— TASK DESCRIPTION —
Look through the material below and copy every line containing the word "agent".

— GIVEN RECORDS —
===

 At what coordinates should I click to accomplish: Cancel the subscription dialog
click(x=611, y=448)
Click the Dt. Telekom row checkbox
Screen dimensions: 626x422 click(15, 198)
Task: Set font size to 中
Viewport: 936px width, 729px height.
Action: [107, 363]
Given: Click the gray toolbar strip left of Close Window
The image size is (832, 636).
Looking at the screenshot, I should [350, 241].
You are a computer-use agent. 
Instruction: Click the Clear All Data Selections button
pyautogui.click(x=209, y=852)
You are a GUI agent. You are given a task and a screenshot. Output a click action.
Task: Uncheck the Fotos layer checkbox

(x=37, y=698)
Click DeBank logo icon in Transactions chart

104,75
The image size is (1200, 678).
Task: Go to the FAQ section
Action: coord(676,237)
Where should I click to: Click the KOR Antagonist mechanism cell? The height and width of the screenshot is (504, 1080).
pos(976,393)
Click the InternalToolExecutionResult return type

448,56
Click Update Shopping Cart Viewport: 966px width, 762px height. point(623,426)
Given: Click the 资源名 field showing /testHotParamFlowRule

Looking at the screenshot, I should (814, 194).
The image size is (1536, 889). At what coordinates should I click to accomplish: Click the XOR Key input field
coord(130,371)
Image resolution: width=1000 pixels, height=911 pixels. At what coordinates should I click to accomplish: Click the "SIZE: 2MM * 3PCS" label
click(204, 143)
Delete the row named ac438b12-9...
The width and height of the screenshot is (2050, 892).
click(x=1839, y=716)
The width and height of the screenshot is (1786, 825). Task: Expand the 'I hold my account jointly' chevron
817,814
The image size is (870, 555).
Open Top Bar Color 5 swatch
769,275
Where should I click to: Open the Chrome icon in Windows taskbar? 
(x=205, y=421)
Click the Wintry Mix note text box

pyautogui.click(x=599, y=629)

===

— ANSWER SECTION —
You are a computer-use agent. 
You are a GUI agent. You are given a task and a screenshot. Output a click action.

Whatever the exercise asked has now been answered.